Molti editorialisti avevano scritto che il principio del "non intervento"
era stato concepito in un mondo differente, meno interdipendente e che ora il
mondo si era rimpicciolito e le relazioni si erano inquinate con valori e
dottrine esotiche.
Sapevamo che fino a che i leader
del mondo non si fossero messi d'accordo su che significato dare alla
"invasione", saremmo rimasti nella situazione del "si salvi chi può" e del
"debole contro il più forte".
Questo era il nuovo Ordine Mondiale
che volevano imporre gli Stati Uniti, perché si sentivano i più forti
economicamente e militarmente.
Bisognava fare qualcosa per la pace
e non solo dal Nicaragua, bensì a livello mondiale.
Bisognava fare qualcosa di
drammatico per riempire l'assenza del Diritto nelle relazioni internazionali.
Bisognava agire con intelligenza, ma anche con molta audacia, coraggio e senza
tentennamenti di fronte all'atteggiamento terroristico degli Stati Uniti e
resistere all'assoluta impunità di cui godevano per le loro aggressioni,
massacri di popoli e per appropriarsi delle loro risorse ed imporre la loro
volontà. Il diritto alla pace, come qualunque altro
diritto, si deve difendere con coraggio e pensai che fosse
giunto il momento di portare gli Stati Uniti di fronte alla Corte Internazionale
di Giustizia e dimostrare che non potevamo accettare che le norme che regolano
la convivenza pacifica tra paesi venissero dimenticate e gettate nella
spazzatura.
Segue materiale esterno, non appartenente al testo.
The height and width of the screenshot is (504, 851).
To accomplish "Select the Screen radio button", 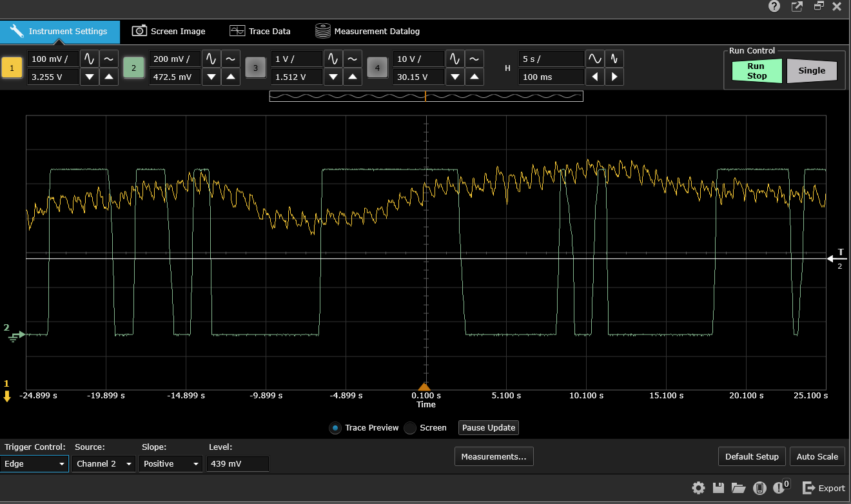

Se il Diritto disturbava Washington, per noi era un mezzo
indispensabile per la comprensione e la pace. Feci la proposta e nel
gennaio del 1984 mi diedero l'incarico di lavorare sulla denuncia, in modo molto
discreto, ma veloce. Contattammo importanti professori universitari in
Messico e negli Stati Uniti. Il 9 aprile del 1984, dopo solo tre
mesi dalla proposta, il Nicaragua introdusse la denuncia alla Corte della Aia.
Un mese dopo, la Corte respinse all'unanimità il tentativo degli Stati Uniti di
far cadere la denuncia e gli ordinò di sospendere immediatamente le azioni per
minare i porti del Nicaragua e l'aggressione diretta al paese. Gli Stati
Uniti fecero un altro tentativo per evitare che la denuncia seguisse il suo
corso, adducendo che il Nicaragua non era firmatario dello Statuto della Corte,
ma venne respinto. L'ultima tappa del processo fu la più difficile, perché
la Corte doveva condannare la più grande potenza del mondo, ma il 27
giugno del 1986, emise la risoluzione con il voto favorevole di 14 dei
15 giudici e gli Stati Uniti vennero condannati con la sentenza
più forte mai dettata contro le politiche di un paese (*Vedi in fondo alla pagina
alcuni punti della sentenza). Nel 1988,
la Corte Internazionale di Giustizia, vedendo l'intransigenza
degli Stati Uniti nel non cercare strumenti per un accordo bilaterale con il
Nicaragua e al contrario, vedendo l'aumento delle sue azioni attraverso la
Contra, stabilì che il Nicaragua venisse indennizzato da parte
degli Stati Uniti per i danni causati tra il 1980 e marzo del 1988
(** Vedi in fondo alla pagina l'ammontare degli indennizzi divisi
per voce).
Al momento di lasciare il
potere nel 1990, il Governo calcolava un importo di 17 mila milioni di
dollari come indennizzi. Gli Stati Uniti considerarono la Corte
non competente in questo caso specifico e non riconobbero la sua giurisdizione.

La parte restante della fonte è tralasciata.